The next step is suppose to be depression, but like I said I started on my roller coaster of emotions when I first started seeing Bailey go down hill physically. I fell into a deep depression almost immediately after her first bad episode. I know I was tired, a lot. Bailey didn't sleep much and as time went on she got more uncomfortable. She was on heavy doses of pain killers. I spent many a night lying next to her on the floor. By the time Bailey had passed I was through my depression stage. When she got really sick her last two days on earth I only wanted her to be out of pain, so her passing was some what of a relief.

Shortly after Bailey’s passing I made it to the last step, accepting it. I didn’t grieve for Bailey as badly as I did for Deacon, my other Golden. Deacon was poisoned and only made it two days after we got him to the hospital. He was so young and there his passing was so senseless. I had no choice but to run the gamut of grieving after he was gone. What I remember mostly was being in shock and disbelief for a long time.

So we don’t always go through the symptoms of grieving after the loss. Many times it starts at the time our pet is diagnosed with an illness, or when we first realize we will probably outlive them. When they show the signs of aging we begin our own process of learning to let them go, but everyday a little piece of us goes with them that I am sure of.

Since I do communicate with animals I tried to live Bailey’s last few months of life through her eyes. I became a more spiritual person. Life seemed so fragile and so short I worked on what was important in my life, mainly her. I could clearly see Bailey’s body was betraying her, yet she never complained, so, I paid more attention to my own complaints. There were plenty. Since I concentrated on Bailey and spending time with her I began to see the good in everyday. She was definitely a catalyst in my turning my life around. I switched my work schedule to spend more time with her and in doing so started writing again. I limited my time with negative people and even broke off a relationship with someone who clearly wasn’t good for me. I didn’t see how destructive my life had become until I stopped everything to take care of my dog.

I stopped concentrating on people and things and just worked on caring for Bailey. In hind sight it was the best decision I made. I didn't regret spending the time with her I actually delighted in taking care of her. I could tell she was liking it too. I was able to concentrate on what the next chapter in my life was going to look like. Only those of us who truly enjoy our animals can relate to learning so much from them. I know what I did for Bailey I did for a reason. It brought me back to my basic roots, so I could branch out in a new direction. I took what I learned from my experience with her getting older and her passing and I've carried it forward. It has been a month, but her inspiration keeps me going.

Your journey will be different but I hope you use the time with your animal companion as a learning experience. Pets don't hold onto things like humans do and the best thing we can learn from them is to drop the baggage and learn to live in the present.
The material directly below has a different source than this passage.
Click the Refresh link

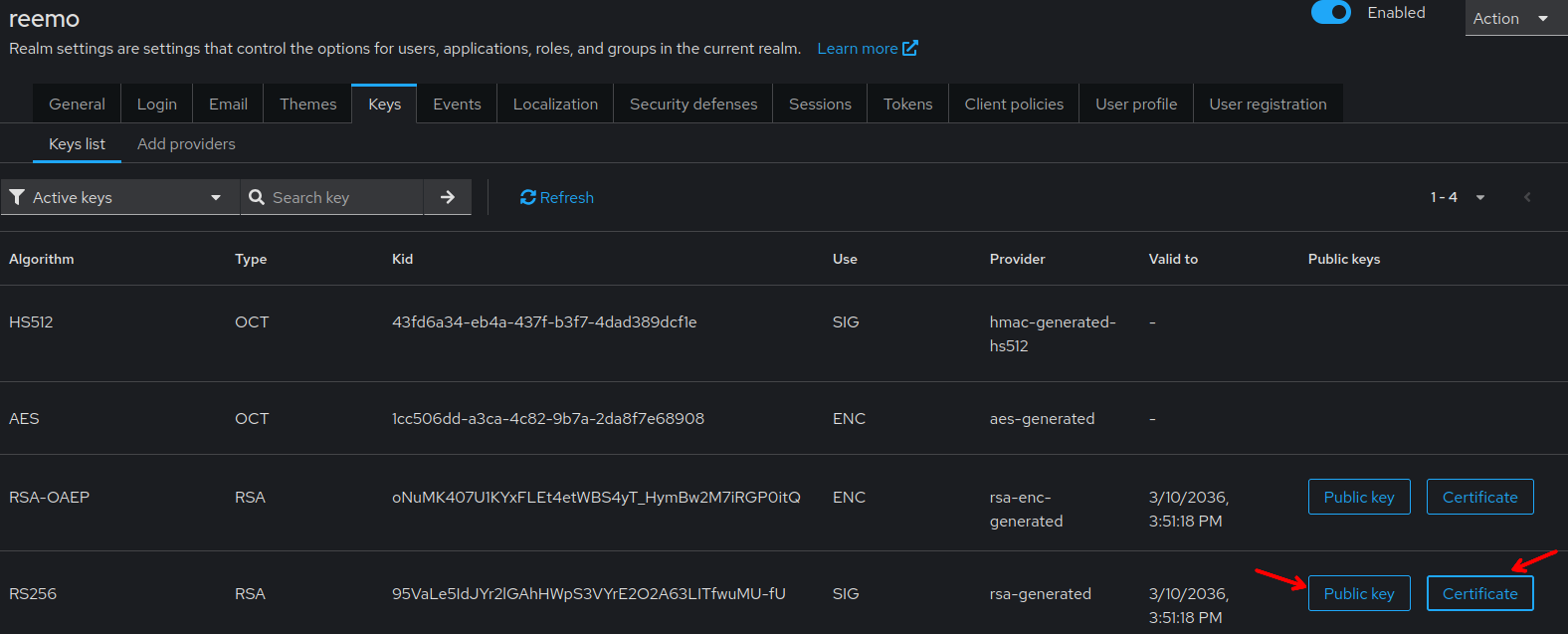(556, 197)
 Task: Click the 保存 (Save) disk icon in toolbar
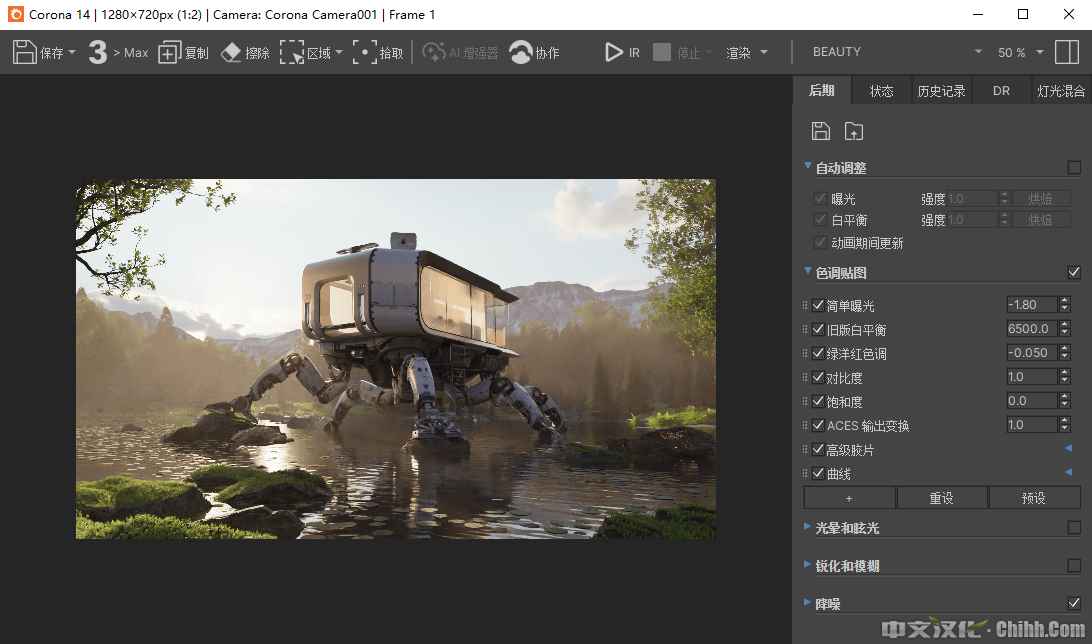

Death gets all of us eventually, but it isn't all a bad thing. Take a spiritual journey with your animal companions. Try to understand them. Throw away your complaints and live for today. I learned that living through my grief and experiencing each part of it made me grow as a person. A pet passing can be a sad time, but it can also be a time of renewal. Make it a time to change what you don't like about your life now.

This article was the story of my grief, but I hope it helps you learn to deal with your own. It is okay to be feeling what ever you are feeling. Grow from it and let it move you on to the next step in your life.

I always said all the animals in the world deserve to have someone cry over them when they pass. But by moving on yourself you are giving your pet permission to move on themselves. If you are lonely then adopt a new companion. Remember you can never replace a pet that has passed, but a new companion can help you heal and that is what all your pets want for you.